It is always special to see the various relationships that exist between two or more different species of animals in the African wild. One great example of this is the relationship of a bird called the oxpecker and wild mammals in Africa. Their relationship is specifically known as a symbiotic relationship where both or all species involved benefit from the relationship. In this case the bird is checking the skins of animals for ticks and parasites they can feed on. In return the animals get rid of pesky bloodsucking parasites that can be detrimental to their health.
This sighting was a great example of when baby animals don’t yet understand this type of relationship and is more seen as an annoyance than a benefit. During a late afternoon safari in the Kruger National Park, we stopped to watch a small herd of zebra busy feeding in the open. It was summer time which meant that there were many baby zebras around in the herds. Zebra foals are always adorable and they make for very entertaining viewing. We noticed one oxpecker bird jumping around the animals in the herd, looking for easy pickings between the hairs on their skins. The bird landed on the head of one baby zebra. It was not long before the little zebra became evidently annoyed with the bird continuously wanting to nibble in and around its ear.

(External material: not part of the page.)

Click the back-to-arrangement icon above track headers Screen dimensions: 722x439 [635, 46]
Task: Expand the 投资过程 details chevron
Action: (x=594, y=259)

The ears of grazing mammals are one of those hard to reach places that is crucial to be cleaned. Only the bird can reach in the ear but it can clearly be a very annoying experience at the same time. It was so funny to watch the baby zebra shaking its head in an effort to get rid of the bird. The bird was relentless and kept going for the baby zebra’s ear the whole time. The bird simply would not go away while sticking to the side of the zebra’s head searching inside its ears for a snack. The pesky bird ended up annoying the little zebra so much that it hilariously started jumping around, kicking into the air while going a little crazy for a few seconds. The bird also became annoyed eventually and flew off to irritate another zebra in the herd.